One Soul at a Time: Developing R.I.P.D.
Before Peter M. Lenkov wrote for hit television series such as 24, CSI: NY and Hawaii Five-0, he cut his procedural teeth on the series of graphic novels known as "R.I.P.D." Since Dark Horse Comics founder Mike Richardson first heard Lenkov's pitch for this story about two rogue cops working on the other other side of the law in the late '90s, Richardson has had an eye on adapting the otherworldly "R.I.P.D." series of comics for the big screen.
During his tenure at Dark Horse, Richardson has led his team to translate some of their most popular graphic novels into hit films such as The Mask, Hellboy and Hellboy II: The Golden Army. The producer knows that the endeavor of selecting the right time to adapt unique properties for the big screen is a strategic one. Richardson remarks: "As a publisher, you're always looking for great publishing material. We try to recognize that potential, which is what happened with 'R.I.P.D.' Keeping mindful that his company traverses two mediums, Richardson adds: "It's hard to be precious with the graphic novel when you're talking about translating it to a screenplay. They have different requirements and elements that require a director who is able to extrapolate that something special to make a great film."
First published in 2003, Lenkov's popular four-issue series tells the raucous story of a police force comprising officers who are on their second tour of duty with the Rest In Peace Department. This team has the ability to traverse the real world and the netherworld to keep demons at bay and ensure that the balance of life and death -- and the inherent safety of humanity -- remains a guarantee.
Over the course of the past decade, several different treatments of the material were floated around Dark Horse, and some scripts came close to being made. But it was when R.I.P.D. executive producer Ori Marmur, a production executive at veteran producer Neal H. Moritz's Original Film, saw Lenkov's graphic novel during a visit to Richardson's offices that the project kicked into high gear.
Fortuitously, Marmur -- quite taken by the concept of the graphic novel in front of him -- was having lunch with filmmaker David Dobkin and asked Richardson if he could show Dobkin "R.I.P.D." to get the writer/director's thoughts on the material.
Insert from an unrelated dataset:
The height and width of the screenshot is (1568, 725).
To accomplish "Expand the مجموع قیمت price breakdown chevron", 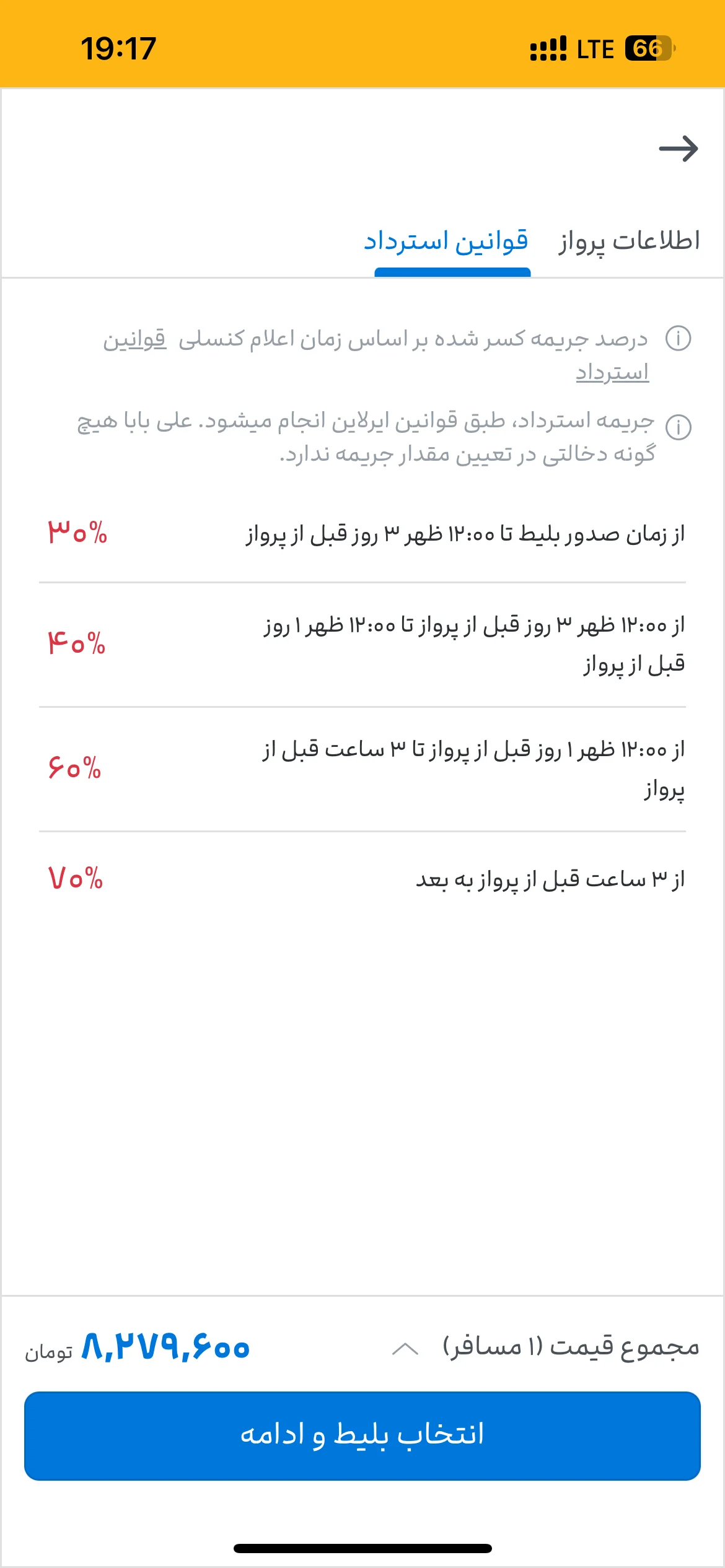I will (x=405, y=1349).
Dobkin called Richardson after reading the comic and advised that he loved the book and was interested in developing it into a film. In fact, he came onto R.I.P.D. and did a great deal of work on the story before the project took on a new direction.
Ultimately, it was the writing team of Phil Hay and Matt Manfredi -- working from a story in which they share credit with Dobkin -- who jump-started a version of the screenplay that Richardson and Moritz would feel was ready for the big screen. Richardson explains the next stage of development: "Phil and Matt were working on another Dark Horse project when we pitched them the idea of creating a screenplay for R.I.P.D. that expanded upon David's terrific work. They liked the material and switched over from the earlier project to this one. We were lucky to get them."
Coincidentally, over the past several years, Hay and Manfredi have also worked with Original Film on several other projects. Their writing style is complementary to the action genre in which Moritz, a prolific producer who counts the Fast & Furious franchise, 21 Jump Street and I Am Legend among his numerous film credits, excels. At the same time, the writers chose to infuse the story with additional elements that reflect their darkly comic tastes.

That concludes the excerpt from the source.